SUPPLIED TEXT
Earlier, when the father alone could raise a family of ten, today’s parents are afraid that, “even two incomes are no longer enough to make ends meet before pay day.”

You Pay For This …

The One Big reason that parents in the West and Japan are not having children is because of the cost.

Sheer economic costs.

A recent post in the Newsweek elicited much discussion and reactions – broadly falling into two categories.

Personal financial limitations and difficulties and social values on the other hand.

Apart from a sermonizing David Cameron, in UK, a recent report suggested that just one child, “a child from birth to adulthood will cost £140,000. This means the average couple works two years to fund each offspring – couples with children are twice as likely to file for bankruptcy as those without.”

The Other Big reason is, Western social and political leaders have made it uncool to have children.

PROVIDED RECORDS
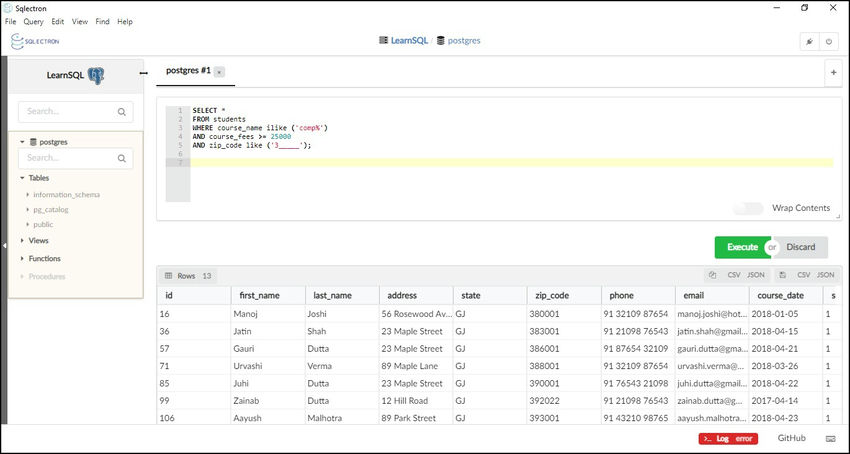Run the query with Execute button
This screenshot has width=850, height=454.
tap(741, 247)
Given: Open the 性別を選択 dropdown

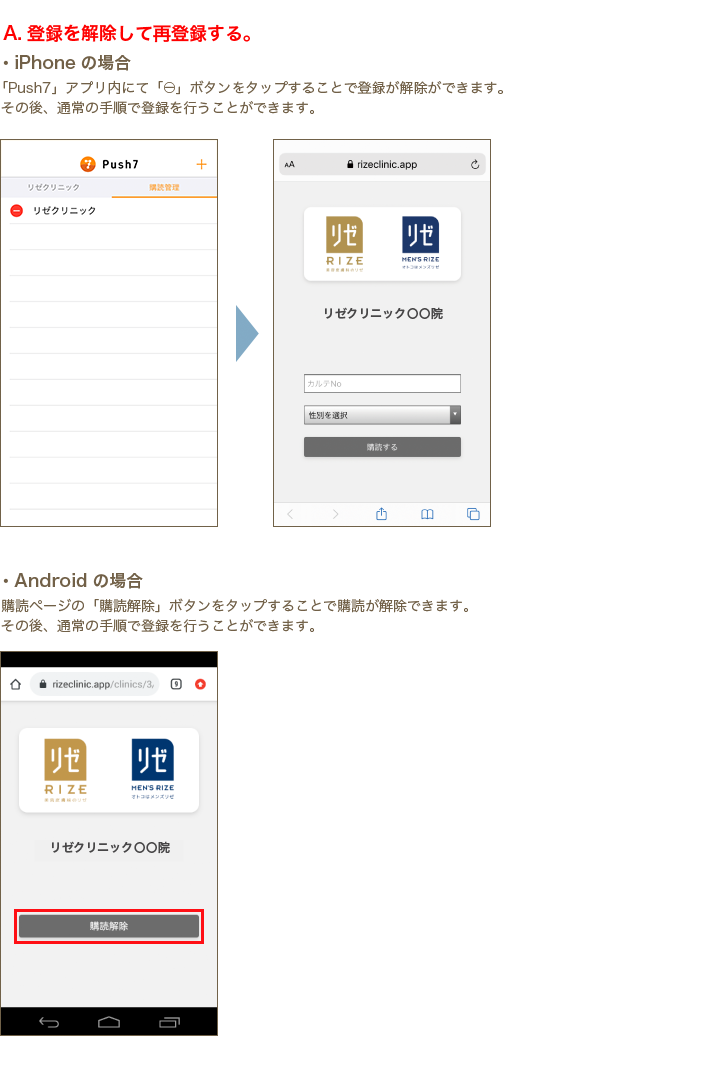Looking at the screenshot, I should 382,415.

REQUIRED TASKS
[1] Condense the paragraph of the child-rearing cost text that begins "Apart from a sermonizing David Cameron" into a short list of its main facts.
[2] Write out, word for word, the part of the child-rearing cost text that opens with the words containing "A recent post" and closes with "to have children.".

TASK RESPONSES
[1]
- Beyond David Cameron's sermonizing in the UK, a recent report has addressed the cost of children.
- According to the report, raising one child from birth to adulthood costs £140,000.
- The average couple works two years to fund each child.
- Couples with children are twice as likely to file for bankruptcy as couples without.

[2]
A recent post in the Newsweek elicited much discussion and reactions – broadly falling into two categories.

Personal financial limitations and difficulties and social values on the other hand.

Apart from a sermonizing David Cameron, in UK, a recent report suggested that just one child, “a child from birth to adulthood will cost £140,000. This means the average couple works two years to fund each offspring – couples with children are twice as likely to file for bankruptcy as those without.”

The Other Big reason is, Western social and political leaders have made it uncool to have children.